The eight Thomas Häfner etchings for Dieter Hülsmanns’ novel Vakher show Häfner at his most erotic, and in a medium which demonstrates his ability to combine complex imagery with a more direct and simplified exploration of some of his more intimate imaginings.
Vakher is a short semi-autobiographical novella, strongly influenced by French surrealism, in particular by the erotomania and pathological radicalism of the author Antonin Artaud, some of whose work was translated into German by Hülsmanns.
Dieter Hülsmanns (1940–81), like Häfner, lived in Düsseldorf and came from Jewish roots. After spending time in France and Belgium, Hülsmanns became a member of the features editorial team of the Allgemeine Jüdische Wochenzeitung (Universal Jewish Weekly). From 1966 until his death he was co-owner and director of the small publishing house Eremitenpresse, and it was Eremitenpresse that first published an unillustrated edition of Vakher in 1966.

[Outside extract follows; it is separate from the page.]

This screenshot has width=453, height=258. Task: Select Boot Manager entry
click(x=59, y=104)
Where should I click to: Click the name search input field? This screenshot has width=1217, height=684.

The Häfner-illustrated edition followed a year later, published by Joseph Melzer Verlag, in a limited, numbered and signed edition of 300 copies. Melzer Verlag, founded by Joseph Melzer in 1958, initially specialised in Judaica, but in 1967 turned to erotic literature for financial reasons. Its most successful enterprise by far was as publisher of the first German-language edition of The Story of O, but it was not enough to save the firm from bankruptcy in 1971.